# [Requirements]
Can you copy each of the rows below word for word, keeping every line unchanged?

# [Dataset rows]
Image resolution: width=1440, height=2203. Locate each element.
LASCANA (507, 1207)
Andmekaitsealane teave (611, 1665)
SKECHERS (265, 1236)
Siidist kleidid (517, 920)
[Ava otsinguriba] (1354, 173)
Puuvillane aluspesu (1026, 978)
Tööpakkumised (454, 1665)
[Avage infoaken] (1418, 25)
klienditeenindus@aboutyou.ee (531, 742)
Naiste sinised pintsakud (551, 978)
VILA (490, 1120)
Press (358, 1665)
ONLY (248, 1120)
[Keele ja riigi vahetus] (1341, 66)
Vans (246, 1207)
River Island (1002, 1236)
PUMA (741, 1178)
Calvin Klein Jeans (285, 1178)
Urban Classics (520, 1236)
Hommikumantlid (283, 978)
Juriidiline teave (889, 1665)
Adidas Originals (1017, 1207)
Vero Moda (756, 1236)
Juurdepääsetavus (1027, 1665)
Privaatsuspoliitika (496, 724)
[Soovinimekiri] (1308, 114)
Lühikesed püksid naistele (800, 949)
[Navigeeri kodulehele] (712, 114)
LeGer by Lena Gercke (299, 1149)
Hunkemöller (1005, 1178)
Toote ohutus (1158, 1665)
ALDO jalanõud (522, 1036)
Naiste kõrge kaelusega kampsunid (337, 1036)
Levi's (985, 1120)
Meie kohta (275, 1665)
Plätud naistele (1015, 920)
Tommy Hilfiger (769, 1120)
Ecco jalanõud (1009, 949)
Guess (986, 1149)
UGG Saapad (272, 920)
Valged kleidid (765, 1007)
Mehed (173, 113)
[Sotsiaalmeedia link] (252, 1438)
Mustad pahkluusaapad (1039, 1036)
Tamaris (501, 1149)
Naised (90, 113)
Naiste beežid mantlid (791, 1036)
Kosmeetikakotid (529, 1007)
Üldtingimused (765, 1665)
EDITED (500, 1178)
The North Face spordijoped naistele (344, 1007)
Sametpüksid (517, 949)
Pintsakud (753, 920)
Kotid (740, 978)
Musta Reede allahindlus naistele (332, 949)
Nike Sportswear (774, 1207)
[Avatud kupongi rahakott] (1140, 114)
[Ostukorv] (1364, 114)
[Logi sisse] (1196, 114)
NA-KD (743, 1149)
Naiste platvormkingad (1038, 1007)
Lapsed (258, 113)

# [Full output]
Image resolution: width=1440, height=2203. Locate each element.
LASCANA (507, 1207)
Andmekaitsealane teave (611, 1665)
SKECHERS (265, 1236)
Siidist kleidid (517, 920)
[Ava otsinguriba] (1354, 173)
Puuvillane aluspesu (1026, 978)
Tööpakkumised (454, 1665)
[Avage infoaken] (1418, 25)
klienditeenindus@aboutyou.ee (531, 742)
Naiste sinised pintsakud (551, 978)
VILA (490, 1120)
Press (358, 1665)
ONLY (248, 1120)
[Keele ja riigi vahetus] (1341, 66)
Vans (246, 1207)
River Island (1002, 1236)
PUMA (741, 1178)
Calvin Klein Jeans (285, 1178)
Urban Classics (520, 1236)
Hommikumantlid (283, 978)
Juriidiline teave (889, 1665)
Adidas Originals (1017, 1207)
Vero Moda (756, 1236)
Juurdepääsetavus (1027, 1665)
Privaatsuspoliitika (496, 724)
[Soovinimekiri] (1308, 114)
Lühikesed püksid naistele (800, 949)
[Navigeeri kodulehele] (712, 114)
LeGer by Lena Gercke (299, 1149)
Hunkemöller (1005, 1178)
Toote ohutus (1158, 1665)
ALDO jalanõud (522, 1036)
Naiste kõrge kaelusega kampsunid (337, 1036)
Levi's (985, 1120)
Meie kohta (275, 1665)
Plätud naistele (1015, 920)
Tommy Hilfiger (769, 1120)
Ecco jalanõud (1009, 949)
Guess (986, 1149)
UGG Saapad (272, 920)
Valged kleidid (765, 1007)
Mehed (173, 113)
[Sotsiaalmeedia link] (252, 1438)
Mustad pahkluusaapad (1039, 1036)
Tamaris (501, 1149)
Naised (90, 113)
Naiste beežid mantlid (791, 1036)
Kosmeetikakotid (529, 1007)
Üldtingimused (765, 1665)
EDITED (500, 1178)
The North Face spordijoped naistele (344, 1007)
Sametpüksid (517, 949)
Pintsakud (753, 920)
Kotid (740, 978)
Musta Reede allahindlus naistele (332, 949)
Nike Sportswear (774, 1207)
[Avatud kupongi rahakott] (1140, 114)
[Ostukorv] (1364, 114)
[Logi sisse] (1196, 114)
NA-KD (743, 1149)
Naiste platvormkingad (1038, 1007)
Lapsed (258, 113)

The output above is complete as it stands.